Les travaux de thèse de Pauline Vincent

La thèse de Pauline Vincent (financée par Kongsberg et co-encadrée par Telecom-Bretagne) est orientée vers l’amélioration des performances bathymétriques obtenues par les sondeurs multifaisceaux utilisant des signaux modulés en fréquence. La première partie des travaux avait permis de conclure que l’effet Doppler ne suffit pas pour expliquer la dégradation de précision observée.
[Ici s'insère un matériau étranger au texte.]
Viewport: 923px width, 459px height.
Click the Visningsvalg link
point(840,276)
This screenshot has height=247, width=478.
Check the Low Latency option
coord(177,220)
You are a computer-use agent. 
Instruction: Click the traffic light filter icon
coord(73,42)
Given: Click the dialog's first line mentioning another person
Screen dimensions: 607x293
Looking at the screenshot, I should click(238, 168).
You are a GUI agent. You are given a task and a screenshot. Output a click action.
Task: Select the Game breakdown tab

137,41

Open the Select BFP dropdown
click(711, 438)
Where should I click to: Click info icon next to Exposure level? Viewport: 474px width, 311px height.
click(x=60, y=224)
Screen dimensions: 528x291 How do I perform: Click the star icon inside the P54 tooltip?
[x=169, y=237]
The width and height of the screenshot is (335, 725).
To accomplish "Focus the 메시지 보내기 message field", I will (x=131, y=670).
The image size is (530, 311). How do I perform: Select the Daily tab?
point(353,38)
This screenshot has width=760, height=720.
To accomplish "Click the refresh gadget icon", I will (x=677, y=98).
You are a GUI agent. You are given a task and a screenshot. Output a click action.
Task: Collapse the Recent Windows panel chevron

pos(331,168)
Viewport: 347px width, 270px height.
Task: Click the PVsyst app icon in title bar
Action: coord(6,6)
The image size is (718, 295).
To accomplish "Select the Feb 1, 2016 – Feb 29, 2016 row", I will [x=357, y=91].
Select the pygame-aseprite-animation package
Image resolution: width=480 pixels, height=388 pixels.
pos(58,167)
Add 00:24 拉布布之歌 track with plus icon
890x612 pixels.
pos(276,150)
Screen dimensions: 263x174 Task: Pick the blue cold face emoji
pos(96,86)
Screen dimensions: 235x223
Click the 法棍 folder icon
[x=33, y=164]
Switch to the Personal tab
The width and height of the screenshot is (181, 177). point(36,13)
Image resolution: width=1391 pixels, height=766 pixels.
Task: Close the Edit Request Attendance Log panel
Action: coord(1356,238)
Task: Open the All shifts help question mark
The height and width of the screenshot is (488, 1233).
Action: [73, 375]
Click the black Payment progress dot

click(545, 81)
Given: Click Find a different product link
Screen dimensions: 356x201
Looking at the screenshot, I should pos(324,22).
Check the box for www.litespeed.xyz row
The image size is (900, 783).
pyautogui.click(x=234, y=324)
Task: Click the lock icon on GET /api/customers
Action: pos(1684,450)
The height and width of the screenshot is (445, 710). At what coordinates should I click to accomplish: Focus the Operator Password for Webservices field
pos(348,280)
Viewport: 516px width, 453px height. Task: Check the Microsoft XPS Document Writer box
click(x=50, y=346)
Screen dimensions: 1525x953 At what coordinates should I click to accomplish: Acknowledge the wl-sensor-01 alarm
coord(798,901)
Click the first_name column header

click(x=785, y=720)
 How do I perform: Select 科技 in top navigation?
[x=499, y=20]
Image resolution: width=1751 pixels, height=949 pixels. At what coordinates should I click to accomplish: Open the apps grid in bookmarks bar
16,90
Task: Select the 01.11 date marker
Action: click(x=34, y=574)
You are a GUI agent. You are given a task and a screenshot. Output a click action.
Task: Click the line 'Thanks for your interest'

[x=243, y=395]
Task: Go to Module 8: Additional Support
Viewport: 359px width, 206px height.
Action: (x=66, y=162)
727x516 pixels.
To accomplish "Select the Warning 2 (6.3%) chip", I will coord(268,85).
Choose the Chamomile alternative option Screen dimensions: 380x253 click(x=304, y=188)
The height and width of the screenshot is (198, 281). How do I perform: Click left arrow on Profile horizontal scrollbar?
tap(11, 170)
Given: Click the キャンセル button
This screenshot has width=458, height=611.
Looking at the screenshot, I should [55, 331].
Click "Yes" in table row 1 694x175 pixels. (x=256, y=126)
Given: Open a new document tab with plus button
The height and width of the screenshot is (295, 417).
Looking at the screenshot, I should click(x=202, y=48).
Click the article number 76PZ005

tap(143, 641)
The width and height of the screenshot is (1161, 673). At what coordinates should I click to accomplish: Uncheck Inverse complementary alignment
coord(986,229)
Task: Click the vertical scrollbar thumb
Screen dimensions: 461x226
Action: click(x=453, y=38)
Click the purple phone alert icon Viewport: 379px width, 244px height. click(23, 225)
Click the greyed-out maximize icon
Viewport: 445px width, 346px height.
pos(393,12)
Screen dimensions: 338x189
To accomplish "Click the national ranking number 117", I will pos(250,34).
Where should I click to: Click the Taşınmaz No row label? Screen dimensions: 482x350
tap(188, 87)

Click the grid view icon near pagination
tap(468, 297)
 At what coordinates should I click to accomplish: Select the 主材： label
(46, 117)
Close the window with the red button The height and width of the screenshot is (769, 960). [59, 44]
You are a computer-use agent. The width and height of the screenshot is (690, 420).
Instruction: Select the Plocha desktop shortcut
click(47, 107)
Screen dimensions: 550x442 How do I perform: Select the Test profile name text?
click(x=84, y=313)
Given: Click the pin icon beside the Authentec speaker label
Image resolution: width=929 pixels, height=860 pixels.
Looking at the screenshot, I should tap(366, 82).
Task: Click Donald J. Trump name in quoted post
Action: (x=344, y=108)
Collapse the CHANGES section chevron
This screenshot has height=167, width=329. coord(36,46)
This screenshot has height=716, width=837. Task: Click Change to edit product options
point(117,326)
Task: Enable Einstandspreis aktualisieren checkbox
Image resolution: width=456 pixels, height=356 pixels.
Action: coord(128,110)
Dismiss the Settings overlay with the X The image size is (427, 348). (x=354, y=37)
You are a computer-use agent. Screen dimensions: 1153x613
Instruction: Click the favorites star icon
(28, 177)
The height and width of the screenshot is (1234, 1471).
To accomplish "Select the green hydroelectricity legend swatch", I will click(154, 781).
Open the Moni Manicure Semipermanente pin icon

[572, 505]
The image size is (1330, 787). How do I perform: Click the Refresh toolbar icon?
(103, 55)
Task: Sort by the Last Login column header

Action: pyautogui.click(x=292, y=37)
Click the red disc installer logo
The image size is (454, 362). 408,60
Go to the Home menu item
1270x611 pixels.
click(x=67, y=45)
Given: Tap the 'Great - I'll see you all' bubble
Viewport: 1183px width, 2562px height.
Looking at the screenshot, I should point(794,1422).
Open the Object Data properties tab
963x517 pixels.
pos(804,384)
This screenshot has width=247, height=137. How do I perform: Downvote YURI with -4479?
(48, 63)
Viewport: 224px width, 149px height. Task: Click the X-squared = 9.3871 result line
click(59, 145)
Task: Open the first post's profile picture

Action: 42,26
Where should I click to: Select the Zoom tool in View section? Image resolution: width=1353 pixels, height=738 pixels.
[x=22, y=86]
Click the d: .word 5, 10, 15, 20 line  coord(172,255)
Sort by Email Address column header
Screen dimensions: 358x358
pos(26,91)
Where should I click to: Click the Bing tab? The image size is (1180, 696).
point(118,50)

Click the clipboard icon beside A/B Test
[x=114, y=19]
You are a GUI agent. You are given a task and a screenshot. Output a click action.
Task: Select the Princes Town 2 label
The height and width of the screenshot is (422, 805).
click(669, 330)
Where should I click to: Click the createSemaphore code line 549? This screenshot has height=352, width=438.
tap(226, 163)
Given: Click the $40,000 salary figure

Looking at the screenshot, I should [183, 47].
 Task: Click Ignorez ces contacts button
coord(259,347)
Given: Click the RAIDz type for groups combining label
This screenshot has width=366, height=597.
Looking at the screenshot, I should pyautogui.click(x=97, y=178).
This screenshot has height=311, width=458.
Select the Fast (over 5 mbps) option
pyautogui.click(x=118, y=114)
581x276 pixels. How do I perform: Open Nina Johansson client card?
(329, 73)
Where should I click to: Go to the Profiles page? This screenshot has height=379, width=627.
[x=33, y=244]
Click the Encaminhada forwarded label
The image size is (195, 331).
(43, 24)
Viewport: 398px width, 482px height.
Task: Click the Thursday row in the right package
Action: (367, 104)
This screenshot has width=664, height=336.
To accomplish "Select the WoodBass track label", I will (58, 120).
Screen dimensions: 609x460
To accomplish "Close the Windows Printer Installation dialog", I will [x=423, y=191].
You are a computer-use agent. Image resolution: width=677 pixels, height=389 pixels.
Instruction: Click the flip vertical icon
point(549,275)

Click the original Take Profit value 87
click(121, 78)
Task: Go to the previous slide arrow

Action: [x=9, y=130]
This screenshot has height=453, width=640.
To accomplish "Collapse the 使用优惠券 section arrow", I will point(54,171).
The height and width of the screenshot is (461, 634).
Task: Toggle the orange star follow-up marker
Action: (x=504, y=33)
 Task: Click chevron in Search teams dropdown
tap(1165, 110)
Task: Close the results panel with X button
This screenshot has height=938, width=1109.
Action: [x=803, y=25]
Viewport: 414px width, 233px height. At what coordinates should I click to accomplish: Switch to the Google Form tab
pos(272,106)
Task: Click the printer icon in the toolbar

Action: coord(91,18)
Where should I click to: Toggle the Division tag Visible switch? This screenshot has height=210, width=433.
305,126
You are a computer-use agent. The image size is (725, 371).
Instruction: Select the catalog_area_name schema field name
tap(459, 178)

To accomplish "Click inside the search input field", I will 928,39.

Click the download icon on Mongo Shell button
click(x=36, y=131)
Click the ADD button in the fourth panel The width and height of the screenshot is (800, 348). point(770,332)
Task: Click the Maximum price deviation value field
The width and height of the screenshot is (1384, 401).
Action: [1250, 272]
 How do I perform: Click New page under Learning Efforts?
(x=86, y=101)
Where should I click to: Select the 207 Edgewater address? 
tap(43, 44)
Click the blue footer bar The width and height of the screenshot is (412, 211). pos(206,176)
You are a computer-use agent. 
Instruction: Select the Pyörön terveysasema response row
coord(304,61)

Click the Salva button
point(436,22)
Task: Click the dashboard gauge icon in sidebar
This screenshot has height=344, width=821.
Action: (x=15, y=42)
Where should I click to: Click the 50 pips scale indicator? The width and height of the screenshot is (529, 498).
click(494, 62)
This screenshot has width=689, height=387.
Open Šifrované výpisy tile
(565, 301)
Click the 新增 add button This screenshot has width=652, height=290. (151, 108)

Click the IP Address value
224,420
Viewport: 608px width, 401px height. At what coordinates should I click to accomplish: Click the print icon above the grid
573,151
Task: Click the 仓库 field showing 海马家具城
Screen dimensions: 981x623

Pauline Vincent a travaillé en 2012 sur une deuxième interprétation plus féconde, résidant dans la structure temporelle des échos obtenus en mode FM. L’idée fondatrice est que la traînée temporelle d’un signal écho génère dans la détection interférométrique un niveau de bruit spécifique lié à la décorrélation angulaire des échos. Or la structure temporelle des échos de signaux FM fait apparaître, après le filtrage classique de « compression d’impulsion » des traînées de lobes secondaires, dont la présence explique très bien la dégradation de précision bathymétrique. Cette constatation a été vérifiée sur des signaux expérimentaux fournis par Kongsberg, sur des signaux simulés numériquement, et sur un modèle théorique. La solution à apporter consiste à moduler l’enveloppe des signaux FM à l’émission, ce procédé permettant de faire descendre très notablement le niveau des lobes secondaires indésirables.